What the exercise asks: Return, unchanged, the stretch of items from the line containing "Click the Oct label on date axis" through the end of the items, with both ends included and the pictures left out.

──────── Supplied records

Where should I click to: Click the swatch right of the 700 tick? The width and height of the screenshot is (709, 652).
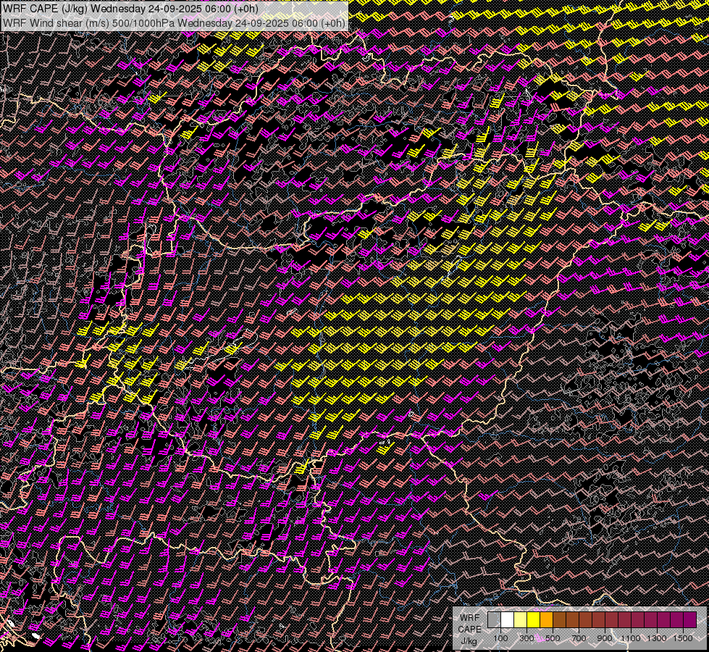point(585,620)
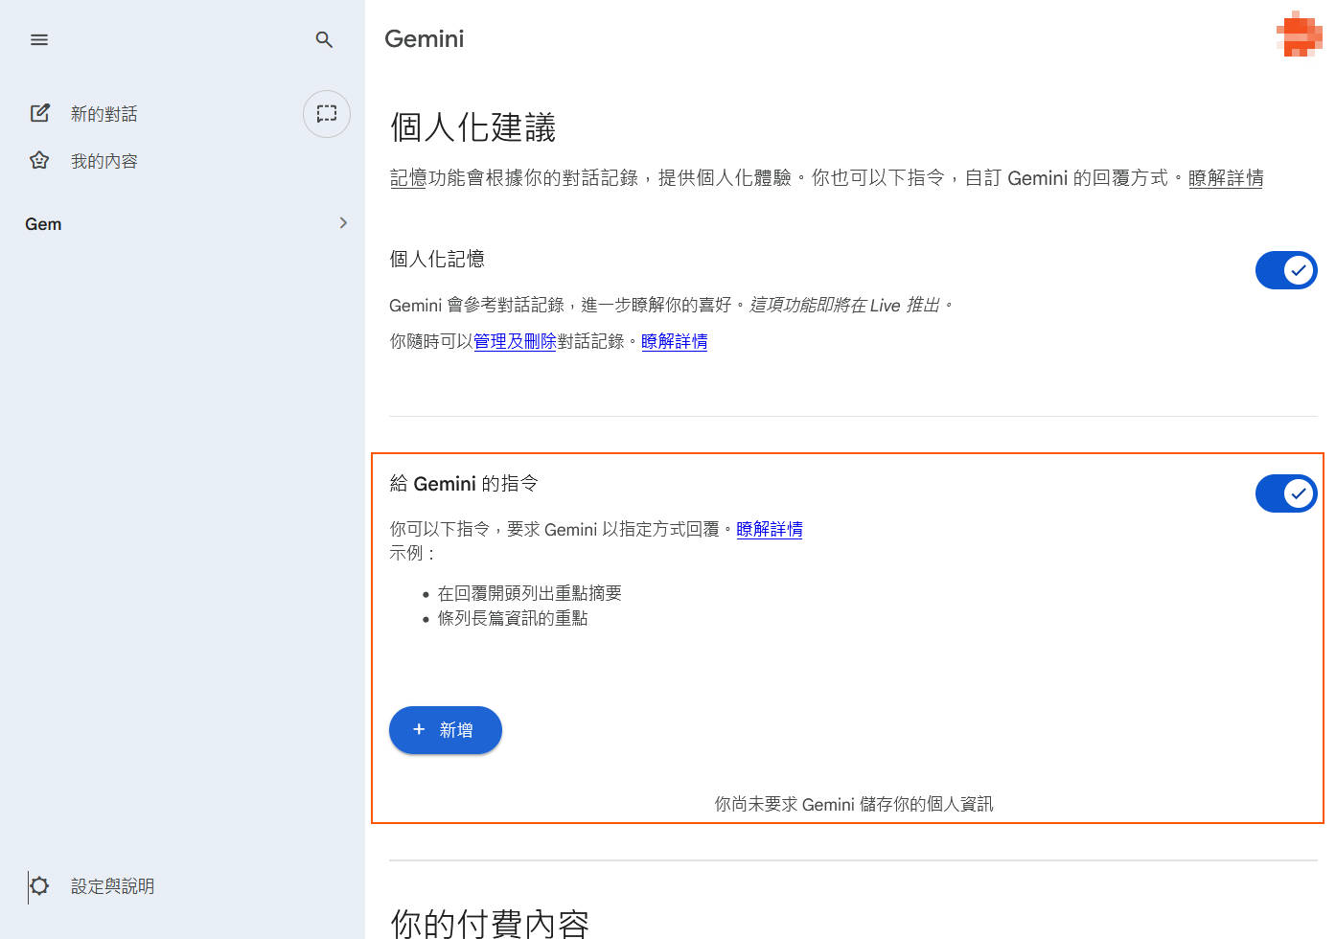
Task: Click the search magnifier icon
Action: click(324, 39)

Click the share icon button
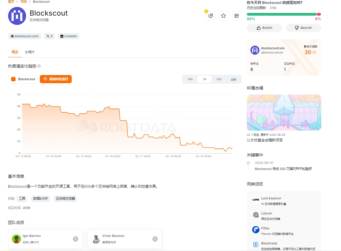pos(237,16)
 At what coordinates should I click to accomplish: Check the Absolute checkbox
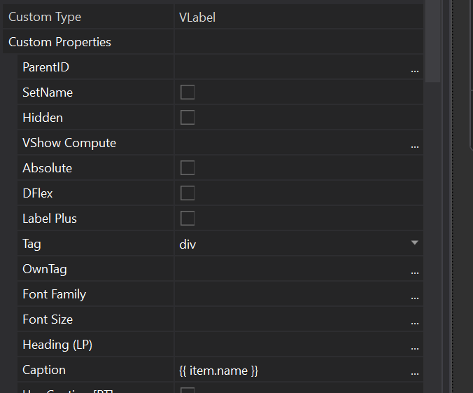(188, 168)
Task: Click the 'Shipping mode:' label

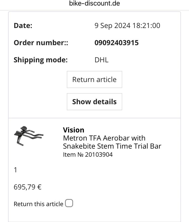Action: (x=41, y=60)
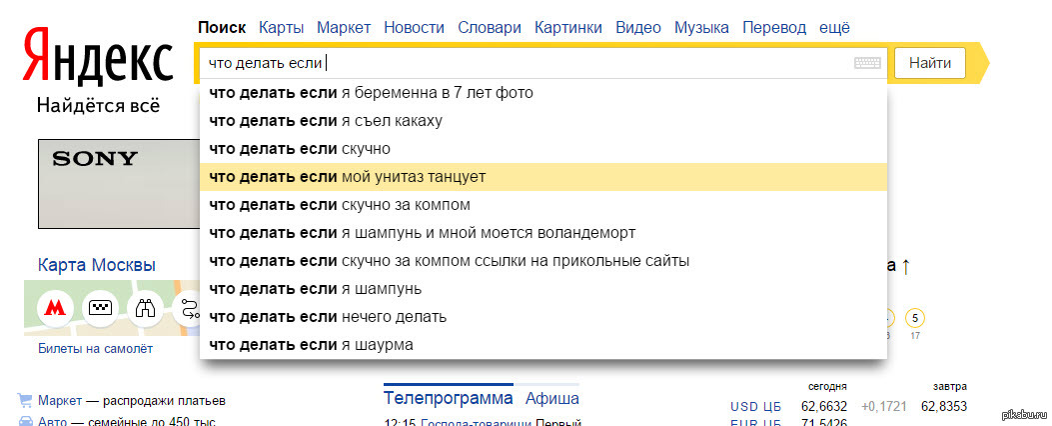Open the Карты navigation item
Viewport: 1052px width, 426px height.
point(281,28)
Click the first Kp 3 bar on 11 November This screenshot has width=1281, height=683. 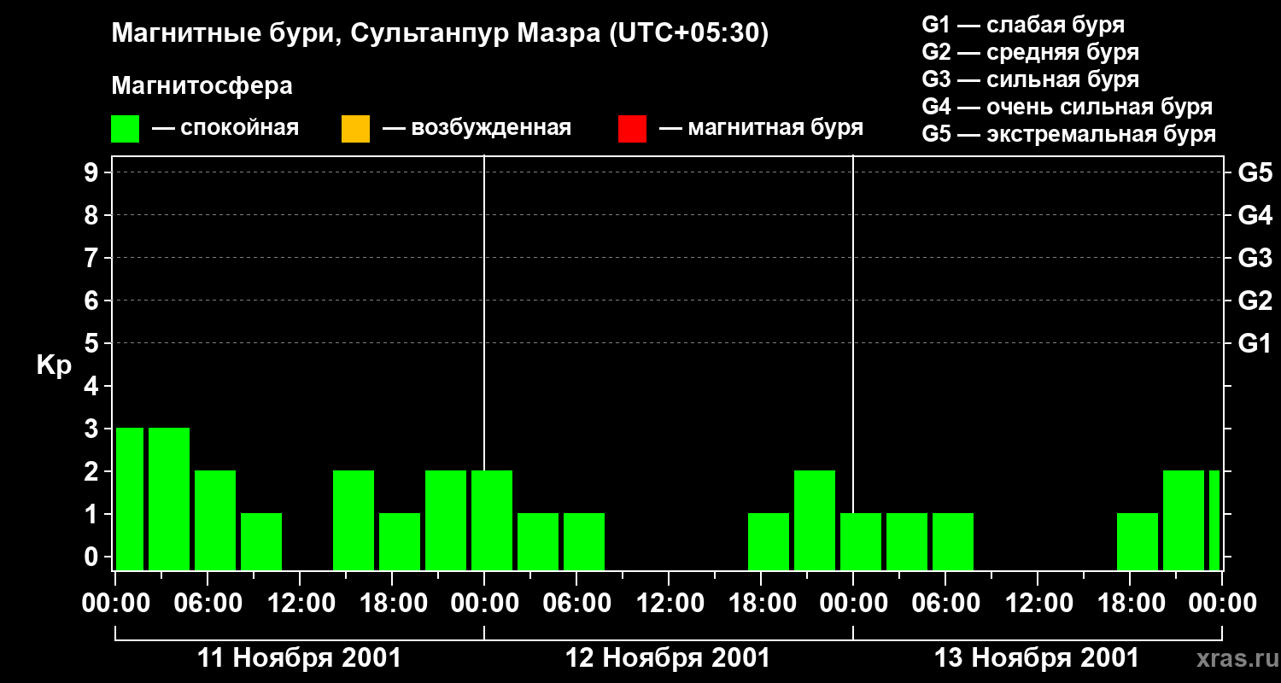tap(130, 499)
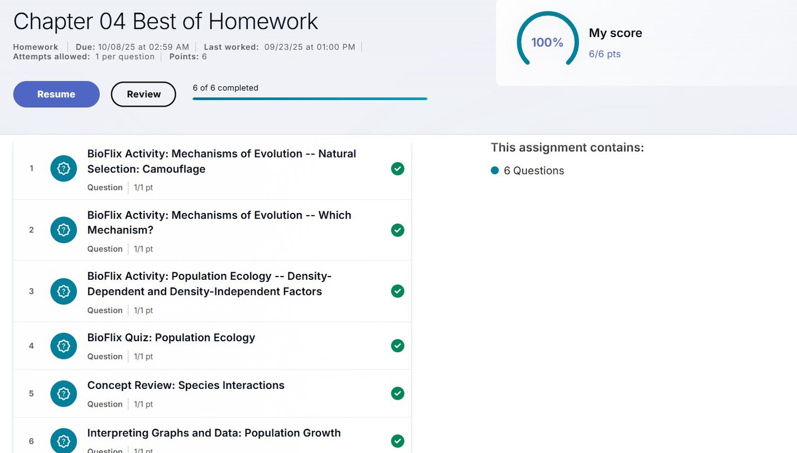797x453 pixels.
Task: Click question icon for Density-Dependent Factors activity
Action: pos(64,291)
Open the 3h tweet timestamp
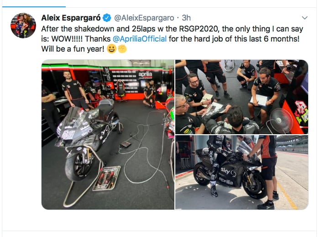Viewport: 320px width, 237px height. pos(186,18)
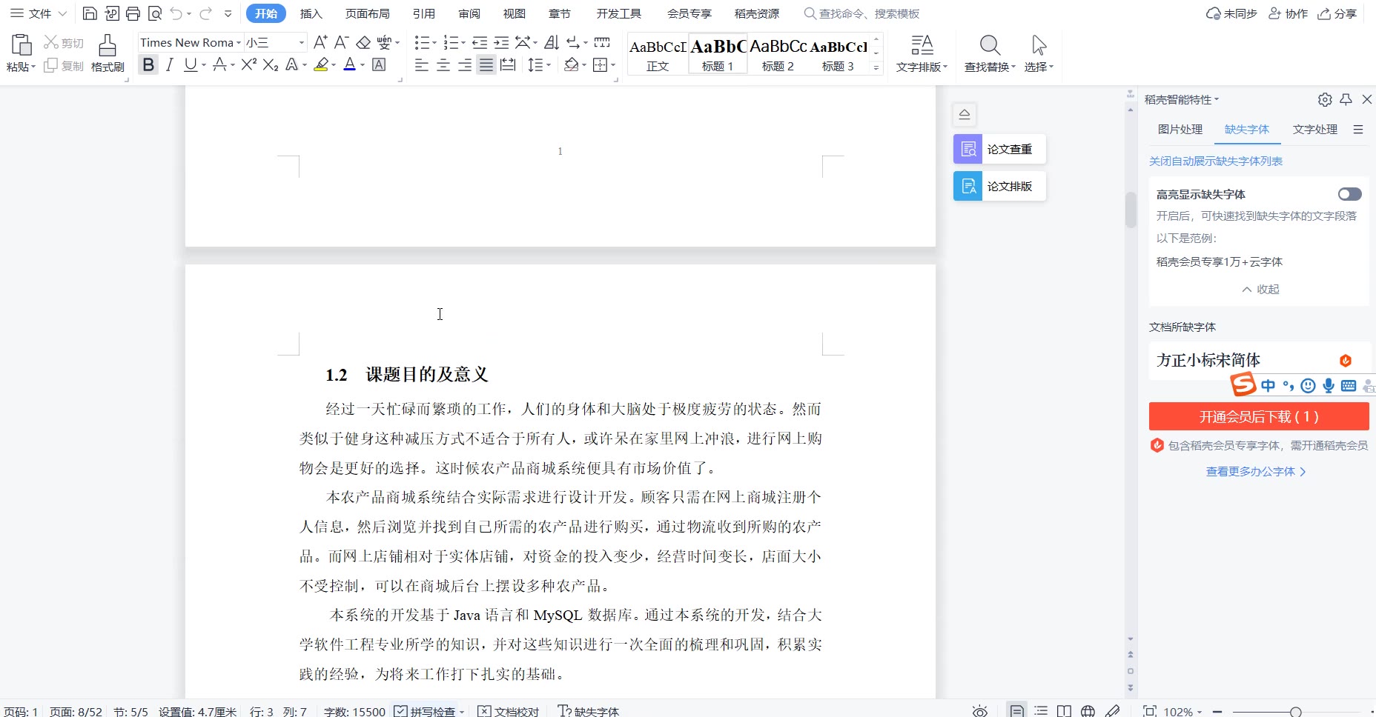Click the italic I icon
This screenshot has width=1376, height=717.
pos(170,65)
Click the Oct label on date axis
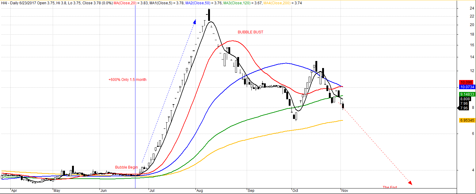Viewport: 476px width, 194px height. click(x=295, y=191)
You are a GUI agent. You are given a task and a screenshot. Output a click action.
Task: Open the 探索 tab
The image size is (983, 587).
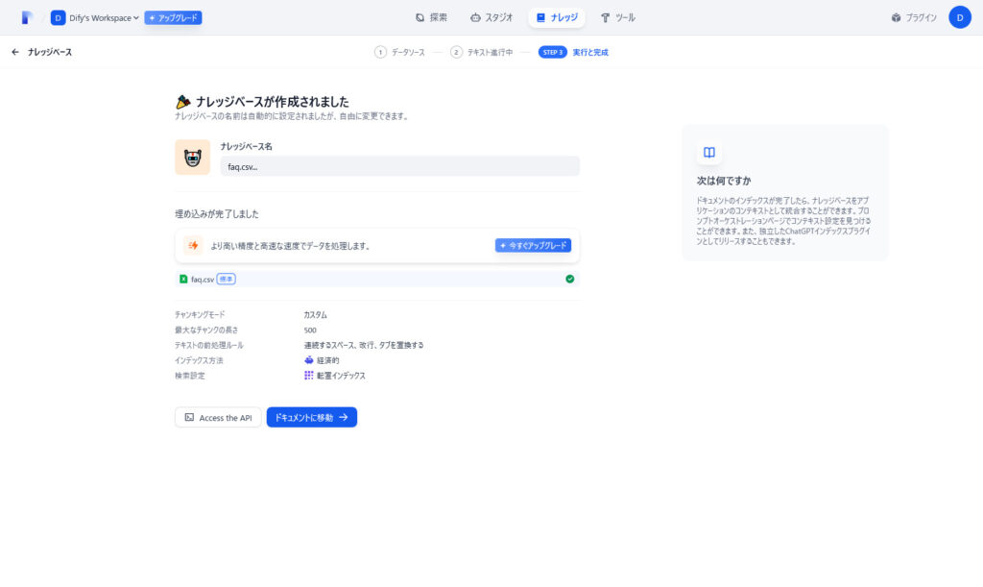tap(431, 17)
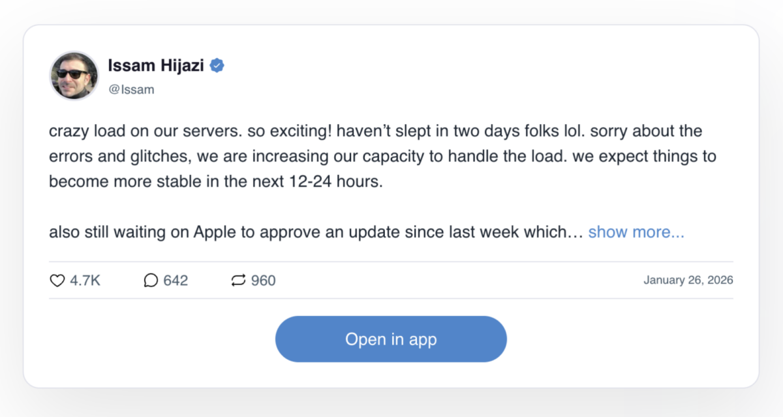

────────────────

Response to the exercise:
Click the Oct label on date axis
Viewport: 476px width, 194px height. click(x=295, y=191)
You are a GUI agent. You are given a task and a screenshot. Output a click action.
Task: Open the 探索 tab
The image size is (983, 587).
tap(431, 17)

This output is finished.